To support the basic search function, you will have to build an inverted index capable of searching over the union of the three attributes in your database schema, using an open-source library called Lucene.
In order to access MySQL data from a Java program, you will need to use JDBC (Java DataBase Connectivity) API. You will also use Lucene to build inverted indexes for text fields and search over them. To learn how to use JDBC and Lucene, first go over the following two tutorials.
Also, if you haven't gone over our short tutorial on Ant in Project 2, please do it now because we heavily rely on Ant for this part of the project. Proceed to the next step only after you have gone over the above tutorials.In order to support the basic keyword search function described before, you
will first need to create a Lucene index on a number of
attributes of your database tables. Decide which index(es) to
create on which attribute(s).
Document your design
choices and briefly discuss why you've chosen to create your
particular index(es) in a plaintext file
called README.txt
.
Once you have chosen what Lucene index(es) to create, write a Java application to create them, iterating through your database tables to add the appropriate index entries to the index(es). As a starting point, we have provided skeleton code DbManager.java and Indexer.java in the src directory of project3-indexer.zip.
Note that the two Java classes are defined as part of the edu.ucla.cs.cs144 package, so the java files are located at src/edu/ucla/cs/cs144 to be precise. If you are not clear about how a package name is related to the source directory, read Section 1.8 of A Crash Course from C++ to Java again. As part of your implementation, you will probably want to create new Java classes for modular development. If you do, make sure that your new classes become part of edu.ucla.cs.cs144 package and place your source files in the src/edu/ucla/cs/cs144. directory.
The provided DbManager class encapsulates the database connection information for JDBC, so that the information is separate from your main code. For any reason, if you decide not to use this class, make sure to use the database CS144 and connect it as the user "cs144" with empty password. The Indexer class contains the bare minimum code for your Lucene index creation module. Inside this class, you will have to use JDBC to retrieve Item information from MySQL and use Lucene IndexWriter class to create Lucene indexes. Again, if you are not familiar with how to use JDBC and Lucene API, read JDBC tutorial, and Lucene tutorial.
When you create your Lucene index(es), make sure to create them under /var/lib/lucene/ directory. For example, if you want to create your (first) Lucene index in the index1 subdirectory, it should be created at /var/lib/lucene/index1/.
The project3-indexer.zip file contains ant build.xml file, which has the target "compile" to compile your Java source code and the target "run" to invoke edu.ucla.cs.cs144.Indexer for indexing. If needed, update your build.xml, so that the Ant target "run" always executes your Lucene indexing module and builds the index(es).
Notes on MySQL and Lucene library files: As we explained in the JDBC and Lucene tutorials, if you want to use MySQL JDBC and Lucene libraries in your code, you need to pass the location of the two jar files (mysql-connector-java.jar and lucene-*.jar in /usr/share/java) through the classpath option of javac and java. Otherwise you are likely to get "class not found" error. Since the provided build.xml file sets the classpath option automatically, you are unlikely to encounter this problem for this project as long as you use our build.xml file.

----------

- _OBJECTIVE 1_
In the Lucene project instructions, list every file name that ends in .java, .txt, .zip, or .xml.
The instructions above and the rows below have no connection to each other.

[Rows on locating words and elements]
----------

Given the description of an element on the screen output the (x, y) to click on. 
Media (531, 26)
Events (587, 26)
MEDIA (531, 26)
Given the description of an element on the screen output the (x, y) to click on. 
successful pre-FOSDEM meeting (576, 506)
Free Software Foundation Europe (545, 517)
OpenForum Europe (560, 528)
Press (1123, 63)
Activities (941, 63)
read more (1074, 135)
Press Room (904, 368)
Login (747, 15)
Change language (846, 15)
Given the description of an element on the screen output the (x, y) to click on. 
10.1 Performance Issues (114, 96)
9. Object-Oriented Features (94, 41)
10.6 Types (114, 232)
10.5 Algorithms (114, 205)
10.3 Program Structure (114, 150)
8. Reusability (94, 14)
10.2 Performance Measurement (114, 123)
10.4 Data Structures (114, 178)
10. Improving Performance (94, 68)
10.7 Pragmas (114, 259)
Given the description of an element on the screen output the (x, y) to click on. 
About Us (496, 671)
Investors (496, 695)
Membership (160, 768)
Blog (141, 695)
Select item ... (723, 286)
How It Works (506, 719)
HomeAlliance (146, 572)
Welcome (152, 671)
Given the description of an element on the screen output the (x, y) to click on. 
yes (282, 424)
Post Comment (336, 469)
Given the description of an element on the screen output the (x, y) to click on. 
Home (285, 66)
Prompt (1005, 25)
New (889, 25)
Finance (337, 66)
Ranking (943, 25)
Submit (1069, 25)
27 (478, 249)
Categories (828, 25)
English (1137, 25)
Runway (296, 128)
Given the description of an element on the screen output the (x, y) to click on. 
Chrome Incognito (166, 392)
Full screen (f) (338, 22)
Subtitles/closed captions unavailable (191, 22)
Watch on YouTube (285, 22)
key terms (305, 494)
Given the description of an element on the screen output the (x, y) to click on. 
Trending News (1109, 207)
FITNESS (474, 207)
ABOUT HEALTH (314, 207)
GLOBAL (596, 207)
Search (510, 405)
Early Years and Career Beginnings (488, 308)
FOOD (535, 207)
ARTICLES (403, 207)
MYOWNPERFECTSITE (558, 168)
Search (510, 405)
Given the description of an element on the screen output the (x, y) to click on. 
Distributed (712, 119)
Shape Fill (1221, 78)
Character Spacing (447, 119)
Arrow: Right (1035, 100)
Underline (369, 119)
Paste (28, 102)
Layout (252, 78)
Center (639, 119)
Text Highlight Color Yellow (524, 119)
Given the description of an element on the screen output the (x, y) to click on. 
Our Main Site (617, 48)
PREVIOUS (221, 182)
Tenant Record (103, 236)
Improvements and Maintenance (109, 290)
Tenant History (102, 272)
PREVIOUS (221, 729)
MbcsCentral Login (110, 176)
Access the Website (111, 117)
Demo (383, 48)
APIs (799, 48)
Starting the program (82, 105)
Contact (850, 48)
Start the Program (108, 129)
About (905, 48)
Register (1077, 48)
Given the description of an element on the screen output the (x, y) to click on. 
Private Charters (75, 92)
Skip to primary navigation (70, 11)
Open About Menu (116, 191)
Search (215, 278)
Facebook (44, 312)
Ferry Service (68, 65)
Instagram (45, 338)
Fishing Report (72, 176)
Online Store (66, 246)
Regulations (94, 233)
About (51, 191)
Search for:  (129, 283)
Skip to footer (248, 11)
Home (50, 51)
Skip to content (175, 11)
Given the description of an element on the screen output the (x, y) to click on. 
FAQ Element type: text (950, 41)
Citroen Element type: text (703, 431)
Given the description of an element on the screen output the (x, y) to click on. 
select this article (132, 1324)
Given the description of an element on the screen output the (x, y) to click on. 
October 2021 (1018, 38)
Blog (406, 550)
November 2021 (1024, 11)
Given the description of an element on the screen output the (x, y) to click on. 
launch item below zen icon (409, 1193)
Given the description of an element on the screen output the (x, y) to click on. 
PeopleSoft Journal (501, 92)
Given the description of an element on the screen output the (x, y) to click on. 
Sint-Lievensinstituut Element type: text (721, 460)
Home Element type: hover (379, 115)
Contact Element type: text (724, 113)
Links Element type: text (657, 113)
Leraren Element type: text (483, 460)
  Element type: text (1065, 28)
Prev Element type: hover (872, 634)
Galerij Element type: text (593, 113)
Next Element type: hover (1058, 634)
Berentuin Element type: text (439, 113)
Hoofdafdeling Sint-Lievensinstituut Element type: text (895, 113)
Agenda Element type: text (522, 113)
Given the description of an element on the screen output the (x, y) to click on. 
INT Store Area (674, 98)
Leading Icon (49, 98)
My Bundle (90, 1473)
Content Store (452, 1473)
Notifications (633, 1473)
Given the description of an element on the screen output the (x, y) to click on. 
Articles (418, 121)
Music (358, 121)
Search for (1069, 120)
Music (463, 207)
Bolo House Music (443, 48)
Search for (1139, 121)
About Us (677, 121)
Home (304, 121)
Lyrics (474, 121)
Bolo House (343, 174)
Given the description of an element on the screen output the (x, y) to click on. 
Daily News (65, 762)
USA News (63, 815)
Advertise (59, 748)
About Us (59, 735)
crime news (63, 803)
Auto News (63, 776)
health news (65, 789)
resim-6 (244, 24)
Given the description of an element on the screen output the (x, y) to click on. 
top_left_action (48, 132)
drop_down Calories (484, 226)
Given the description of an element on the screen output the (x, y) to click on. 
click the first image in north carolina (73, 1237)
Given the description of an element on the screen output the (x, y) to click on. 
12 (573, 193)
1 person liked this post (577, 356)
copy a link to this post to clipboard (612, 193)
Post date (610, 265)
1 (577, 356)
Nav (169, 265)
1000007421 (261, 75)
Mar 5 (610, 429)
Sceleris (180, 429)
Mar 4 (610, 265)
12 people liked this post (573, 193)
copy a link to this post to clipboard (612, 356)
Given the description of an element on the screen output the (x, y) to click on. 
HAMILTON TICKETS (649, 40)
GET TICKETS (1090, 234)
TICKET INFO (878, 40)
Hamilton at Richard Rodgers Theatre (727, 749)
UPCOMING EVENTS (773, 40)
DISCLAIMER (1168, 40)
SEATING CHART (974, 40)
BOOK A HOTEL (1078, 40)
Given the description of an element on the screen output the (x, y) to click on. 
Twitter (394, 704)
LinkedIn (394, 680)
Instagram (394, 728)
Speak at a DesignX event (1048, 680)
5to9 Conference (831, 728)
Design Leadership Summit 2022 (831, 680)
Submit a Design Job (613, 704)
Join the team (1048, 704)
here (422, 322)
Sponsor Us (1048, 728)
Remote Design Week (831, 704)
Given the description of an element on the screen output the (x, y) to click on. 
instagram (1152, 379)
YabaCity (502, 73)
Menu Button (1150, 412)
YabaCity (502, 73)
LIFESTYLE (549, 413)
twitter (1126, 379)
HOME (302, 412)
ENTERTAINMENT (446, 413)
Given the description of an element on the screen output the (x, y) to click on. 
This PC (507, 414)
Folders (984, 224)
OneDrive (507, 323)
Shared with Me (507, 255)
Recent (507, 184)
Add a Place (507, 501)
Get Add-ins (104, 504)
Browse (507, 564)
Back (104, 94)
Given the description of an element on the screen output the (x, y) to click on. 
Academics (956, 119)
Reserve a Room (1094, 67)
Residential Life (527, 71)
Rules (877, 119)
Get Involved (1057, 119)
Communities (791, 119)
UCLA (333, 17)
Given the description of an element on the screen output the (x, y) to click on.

----------

- _OBJECTIVE 2_
Copy everything in the rows from the very start down to the line containing "successful pre-FOSDEM meeting (576, 506)", including both ends.

- _CORRECT ANSWER 1_
README.txt, DbManager.java, Indexer.java, project3-indexer.zip, build.xml

- _CORRECT ANSWER 2_
Given the description of an element on the screen output the (x, y) to click on. 
Media (531, 26)
Events (587, 26)
MEDIA (531, 26)
Given the description of an element on the screen output the (x, y) to click on. 
successful pre-FOSDEM meeting (576, 506)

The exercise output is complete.